Pythonic way to count sequences

C

CM

I have to count the number of various two-digit sequences in a list
such as this:

mylist = [(2,4), (2,4), (3,4), (4,5), (2,1)] # (Here the (2,4)
sequence appears 2 times.)

and tally up the results, assigning each to a variable. The inelegant
first pass at this was something like...

# Create names and set them all to 0
alpha = 0
beta = 0
delta = 0
gamma = 0
# etc...

# loop over all the tuple sequences and increment appropriately
for sequence_tuple in list_of_tuples:
if sequence_tuple == (1,2):
alpha += 1
if sequence_tuple == (2,4):
beta += 1
if sequence_tuple == (2,5):
delta +=1
# etc... But I actually have more than 10 sequence types.

# Finally, I need a list created like this:
result_list = [alpha, beta, delta, gamma] #etc...in that order

I can sense there is very likely an elegant/Pythonic way to do this,
and probably with a dict, or possibly with some Python structure I
don't typically use. Suggestions sought.
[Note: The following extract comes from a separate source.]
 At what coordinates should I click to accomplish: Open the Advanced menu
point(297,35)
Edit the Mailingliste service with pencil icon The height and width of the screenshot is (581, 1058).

Thanks.
 
C

Chris Angelico

I have to count the number of various two-digit sequences in a list
such as this:

mylist = [(2,4), (2,4), (3,4), (4,5), (2,1)] # (Here the (2,4)
sequence appears 2 times.)

and tally up the results, assigning each to a variable.

You can use a tuple as a dictionary key, just like you would a string.
So you can count them up directly with a dictionary:

count = {}
for sequence_tuple in list_of_tuples:
count[sequence_tuple] = count.get(sequence_tuple,0) + 1

Also, since this is such a common thing to do, there's a standard
library way of doing it:

import collections
count = collections.Counter(list_of_tuples)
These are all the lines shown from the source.